Selected passage:
▼

Posted: April 7, 2012 in Recipes

Nepenthe Hop-ful IPA

I discovered this beer at a beer tasting at McKinnons in Salem NH. Then I discovered that this beer is from a new brewery that opened in Manchester NH. So I thought I would give it a shot, and I was not disappointed!  The beer poured a nice cloudy reddish brown with a nice hoppy head. The smell was of sweet malt and the front had a pleasant bitterness. The middle was slightly smoky with hints of fruit and malt flavors. The finish is where is gets good, a really nice sweet bitter bite. What a great beer! One of the best IPA’s I have had this year. Bold, well balanced and overall a complete beer. Congratulations the the Candia Road Brewing Company on their great start. I hope they keep it up. I could not find any info on ABV or IBU’s, but the guy at the beer tasting told me is was about 9.5% ABV. I don’t remember what he told me about the IBU’s. I will keep looking around, I am sure this brewing company will grow in popularity. Great job and I can’t wait to review their other beers.

Overall Grade: A

Cheers,

Matt

Dogfish Head Sah’tea

Posted: March 31, 2012 in Recipes

Dogfish Head Sah’tea

Dogfish Head’s Sah’tea, a seasonal spiced ale brewed after the Finnish “sahti”, which features loads of grain and malt, and juniper berries (sometimes instead of hops). This one pours easy with a very quickly vanishing head, kind of like pouring a ginger ale. This sweet brew goes down smooth and is extremely easy to drink. So at 9.0% ABV, you need to be careful this is not a wimp of a beer. This was a little to lacking for me, not a ton of flavors going on. Overall I like just about anything that  Sam Calagione comes up with. He has become the spokes man of sorts for the current craft beer boom that is happening in this country. I would not want anyone else to be that voice, he is a class act for sure.

▲

Directive 1: Copy out the part of the beer review that opens with the words containing "Overall Grade: A" and closes with "act for sure.".
Directive 2: Swap "dropdown" for "menu" in the entries, from the line containing "Given: Open the Sort: Newest dropdown" through the last entry, and give back only those lines with everything else unchanged.

Stored rows:
▼

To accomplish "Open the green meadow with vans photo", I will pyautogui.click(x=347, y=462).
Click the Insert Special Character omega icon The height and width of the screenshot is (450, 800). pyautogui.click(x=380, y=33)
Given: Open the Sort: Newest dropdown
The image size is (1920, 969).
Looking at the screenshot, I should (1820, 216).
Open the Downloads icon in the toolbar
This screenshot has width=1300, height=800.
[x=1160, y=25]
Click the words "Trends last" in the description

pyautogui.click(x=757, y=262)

▲

Right answer 1:
Overall Grade: A

Cheers,

Matt

Dogfish Head Sah’tea

Posted: March 31, 2012 in Recipes

Dogfish Head Sah’tea

Dogfish Head’s Sah’tea, a seasonal spiced ale brewed after the Finnish “sahti”, which features loads of grain and malt, and juniper berries (sometimes instead of hops). This one pours easy with a very quickly vanishing head, kind of like pouring a ginger ale. This sweet brew goes down smooth and is extremely easy to drink. So at 9.0% ABV, you need to be careful this is not a wimp of a beer. This was a little to lacking for me, not a ton of flavors going on. Overall I like just about anything that  Sam Calagione comes up with. He has become the spokes man of sorts for the current craft beer boom that is happening in this country. I would not want anyone else to be that voice, he is a class act for sure.

Right answer 2:
Given: Open the Sort: Newest menu
The image size is (1920, 969).
Looking at the screenshot, I should (1820, 216).
Open the Downloads icon in the toolbar
This screenshot has width=1300, height=800.
[x=1160, y=25]
Click the words "Trends last" in the description

pyautogui.click(x=757, y=262)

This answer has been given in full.